### How to complete this task
An exact copy is needed of the lines from the one that contains "Viewport: 640px width, 441px" through the final line of the data below, with pictures left out.

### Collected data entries
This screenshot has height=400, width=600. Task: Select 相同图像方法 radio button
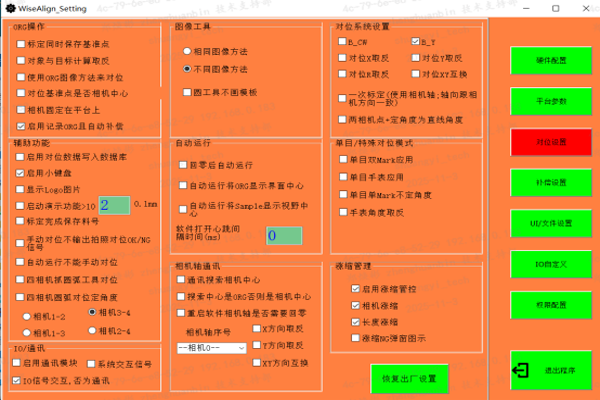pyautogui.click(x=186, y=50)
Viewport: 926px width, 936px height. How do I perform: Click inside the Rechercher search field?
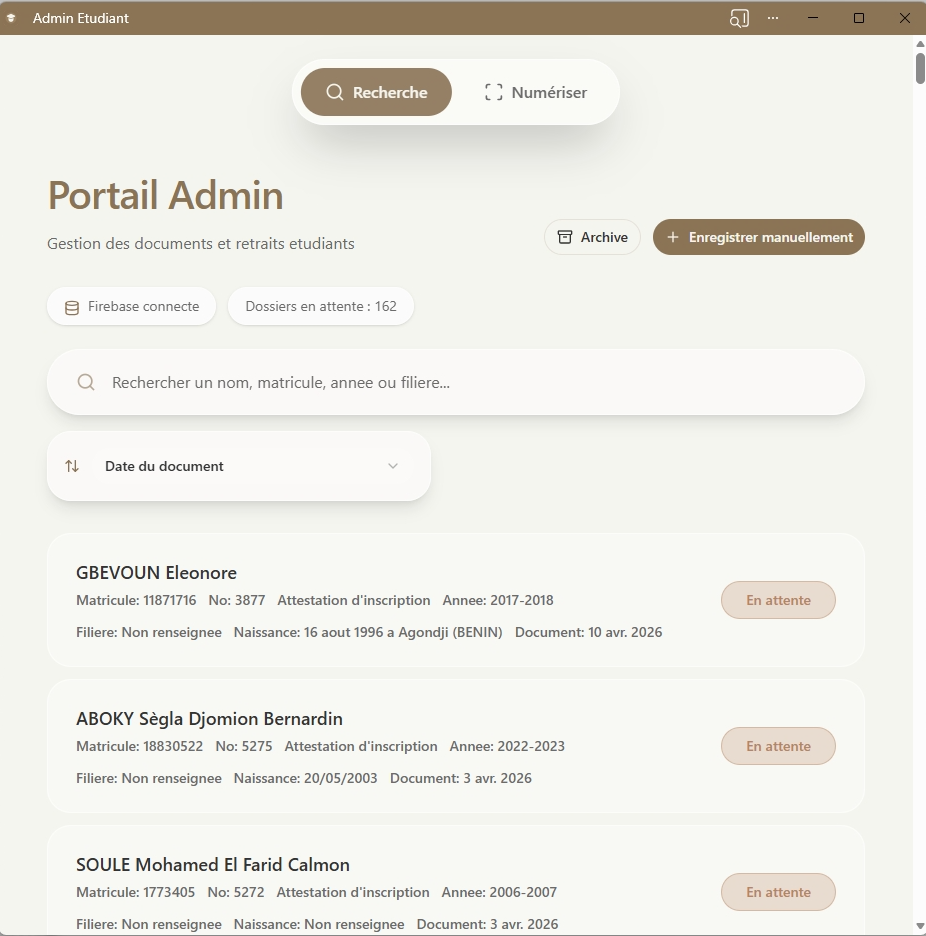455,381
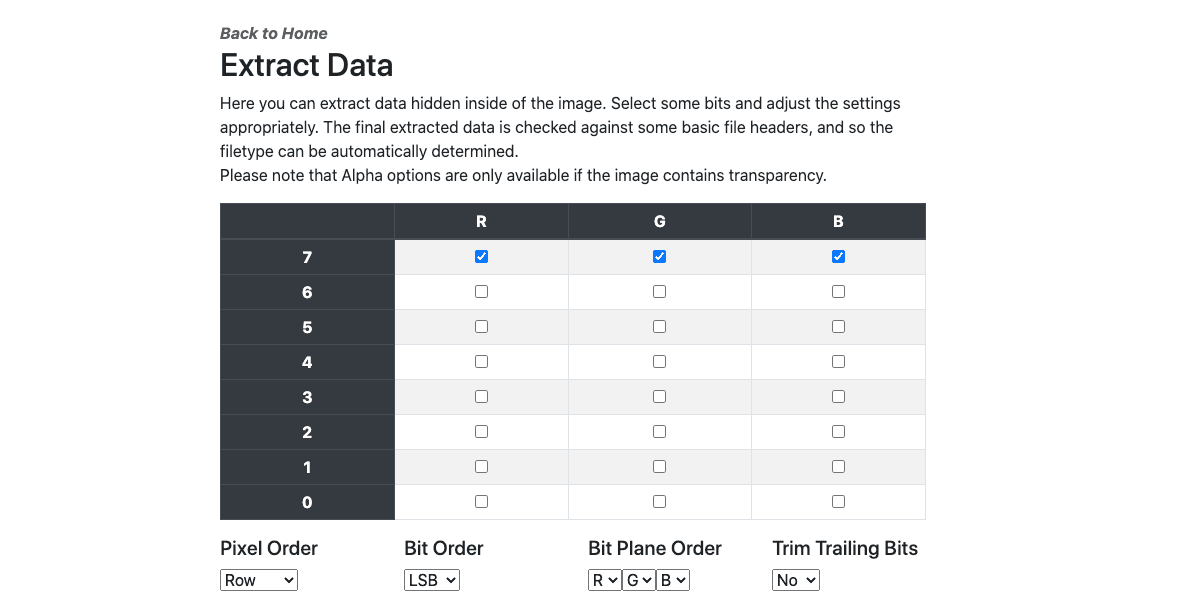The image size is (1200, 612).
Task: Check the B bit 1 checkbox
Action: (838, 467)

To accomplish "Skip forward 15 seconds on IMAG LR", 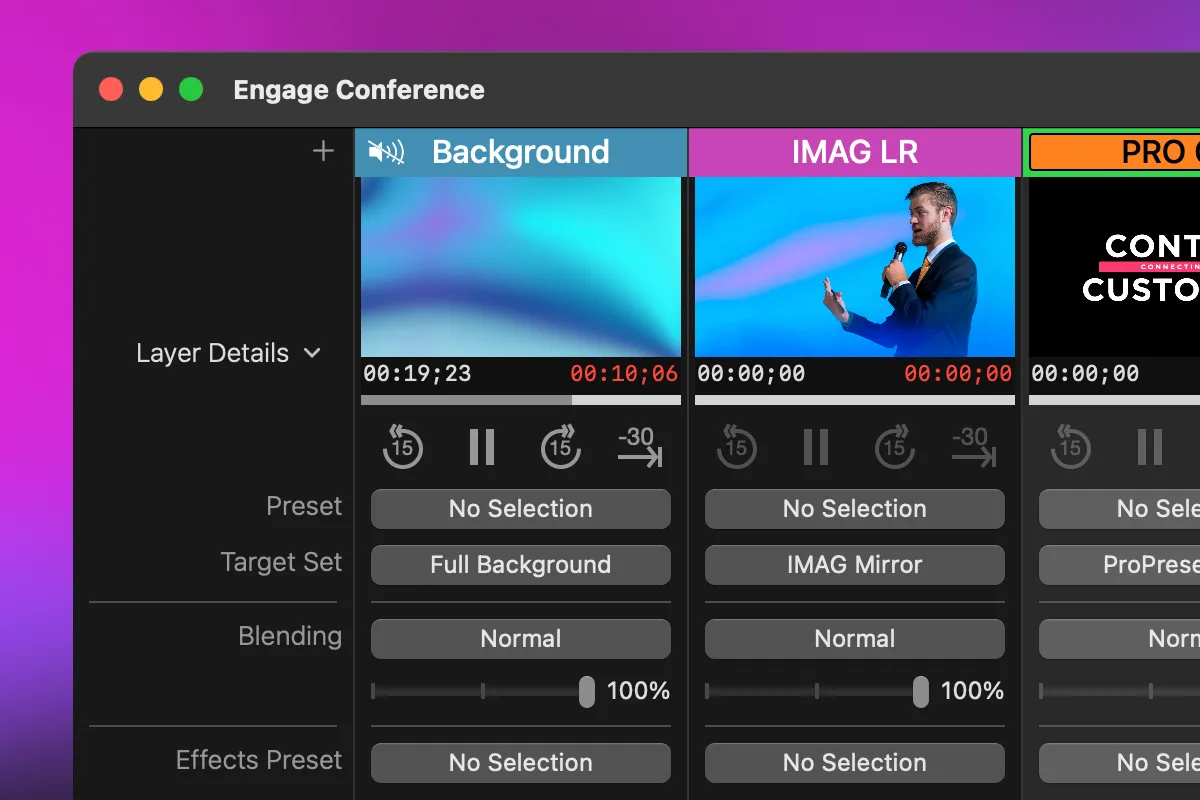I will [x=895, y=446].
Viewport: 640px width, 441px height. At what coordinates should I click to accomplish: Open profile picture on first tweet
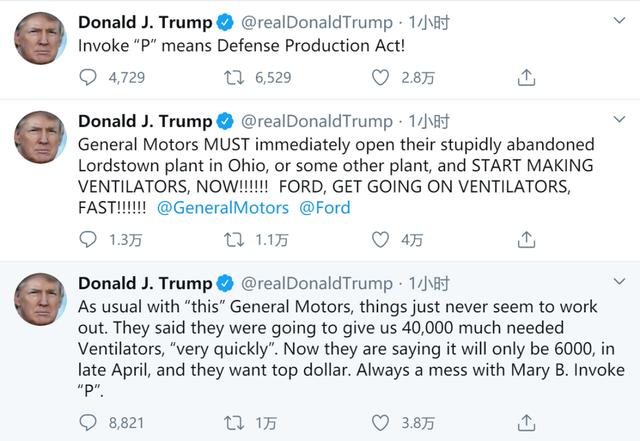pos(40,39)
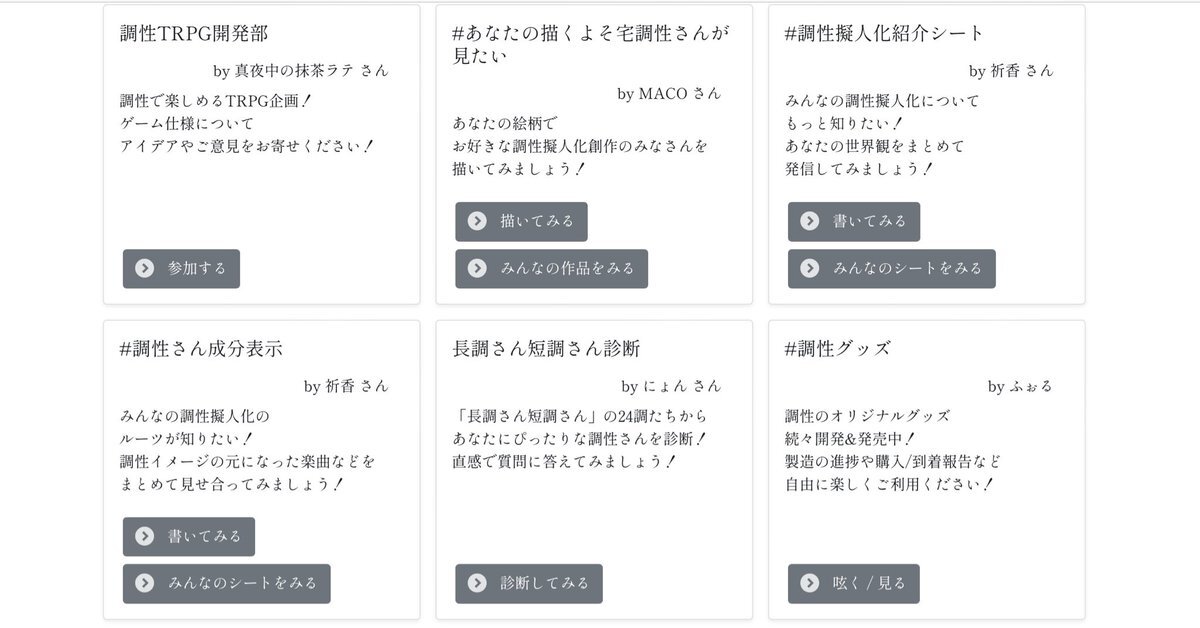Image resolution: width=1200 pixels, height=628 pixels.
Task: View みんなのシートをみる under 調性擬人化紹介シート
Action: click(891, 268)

### Final answer
Viewport: 640px width, 441px height. At what coordinates should I click to accomplish: Open profile picture on first tweet
pos(40,39)
Image resolution: width=1200 pixels, height=628 pixels.
Task: View みんなのシートをみる under 調性擬人化紹介シート
Action: click(891, 268)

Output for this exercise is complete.